A few further miscellaneous notes:
Google Correlate evolved from earlier work on tracking influenza outbreaks by monitoring search-engine queries. Initially this required a batch computation lasting hours, even when run on hundreds of computers. The new hash-based search takes less than a second. (Algorithms and data structures still count for more than hardware.)
Google Correlate includes a geographic component alongside the temporal database. If you have data distributed over the 50 U.S. states, you can retrieve Google queries that exhibit a similar spatial pattern. (I have not experimented with this system.)
Even if you don’t have a time series or a geographic data set of your own, you can play with the new service by cross-correlating one search query against others. For example, enter the term “solstice” in the search box, and you’ll see a graph with exactly the pattern of twice-a-year spikes that you might expect. You also get a list of other search terms whose temporal pattern has similar features. One of those correlated terms is “italian seafood salad.” A glance at the corresponding graph suggests there’s only half a correlation in this case:
I didn’t know until just a few minutes ago that frutti di mare was a dish to be eaten at the winter solstice.
Google is all about precomputation.
My favorite example of correlation-not-causation: A table showing the correlation between smoking and lung cancer on a country-by-country basis in a certain scientific magazine was followed, some months later, by a letter to the editor containing a similar table, showing the country-by-country correlation between smoking and cholera.

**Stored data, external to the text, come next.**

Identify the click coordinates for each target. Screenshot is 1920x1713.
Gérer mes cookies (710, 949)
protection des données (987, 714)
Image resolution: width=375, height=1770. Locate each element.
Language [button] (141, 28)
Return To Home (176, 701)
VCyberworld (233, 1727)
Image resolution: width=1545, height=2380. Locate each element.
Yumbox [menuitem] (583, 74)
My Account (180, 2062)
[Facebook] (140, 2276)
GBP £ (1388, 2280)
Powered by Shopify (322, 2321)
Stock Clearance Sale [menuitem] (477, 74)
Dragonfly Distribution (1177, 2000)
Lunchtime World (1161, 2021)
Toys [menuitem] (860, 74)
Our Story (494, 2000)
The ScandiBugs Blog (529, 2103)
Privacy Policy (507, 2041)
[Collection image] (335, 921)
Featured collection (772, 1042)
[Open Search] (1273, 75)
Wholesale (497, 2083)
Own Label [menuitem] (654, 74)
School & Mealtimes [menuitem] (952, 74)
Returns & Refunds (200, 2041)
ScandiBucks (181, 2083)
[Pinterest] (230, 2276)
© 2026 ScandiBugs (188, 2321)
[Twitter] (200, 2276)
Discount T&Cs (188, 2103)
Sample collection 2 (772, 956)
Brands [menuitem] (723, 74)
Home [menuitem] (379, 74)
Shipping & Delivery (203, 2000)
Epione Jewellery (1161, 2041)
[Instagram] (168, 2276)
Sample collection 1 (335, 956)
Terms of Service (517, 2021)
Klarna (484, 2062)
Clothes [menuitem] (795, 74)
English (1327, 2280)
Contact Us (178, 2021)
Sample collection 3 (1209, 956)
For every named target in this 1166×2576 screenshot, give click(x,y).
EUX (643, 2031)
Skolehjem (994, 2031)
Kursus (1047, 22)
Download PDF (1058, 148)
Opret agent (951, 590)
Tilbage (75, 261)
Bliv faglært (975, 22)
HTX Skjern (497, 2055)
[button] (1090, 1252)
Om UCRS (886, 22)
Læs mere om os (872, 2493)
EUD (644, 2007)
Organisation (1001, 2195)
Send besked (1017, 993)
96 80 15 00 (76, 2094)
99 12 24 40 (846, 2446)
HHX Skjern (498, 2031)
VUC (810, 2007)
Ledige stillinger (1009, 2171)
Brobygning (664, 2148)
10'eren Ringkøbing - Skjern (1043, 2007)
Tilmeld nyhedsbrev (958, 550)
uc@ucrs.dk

The more smoking, the less cholera.
I had a few minutes of fun searching for times of the day (5 AM, 11 AM, 2 PM, 4PM…) and then for angle measures (60 degrees, 75 degrees, 90 degrees, 105 degrees…). It appears that when someone needs a calculator, everybody needs it!
This is quite interesting. Surely you can use this to analyze various things, I’m especially thinking it can be useful when doing marketing.
Hi,
Thanks for the great post. I don’t come from a math background but rather a marketing background. Alot of my real world data is on a monthly basis. I noticed in your post that so was your and that you were able to smooth it out to provide weekly data. How do you go about doing that?
Thanks!
@Chris:
I first converted from monthly to daily data, dividing each monthly total by the number of days in that month. Then it’s easy to create weekly tallies by summing up successive seven-day periods.
In the monthly-to-daily conversion, you may have to deal with leap-year issues—the bane of all calendrical calculations. But weeks are sweet; every one of them has exactly seven days.
You might also want to do some smoothing of the daily counts, using a moving-window average. (That is to say, you replace each daily value by the average—which might be a weighted average—of that value and the k preceding and following values.) In my case I found that smoothing did not have a large effect on the results.
Well, I’ve never seen anybody eating frutti di mare on winter solstice in Italy. I think you would even have trouble finding them in the supermarket in december.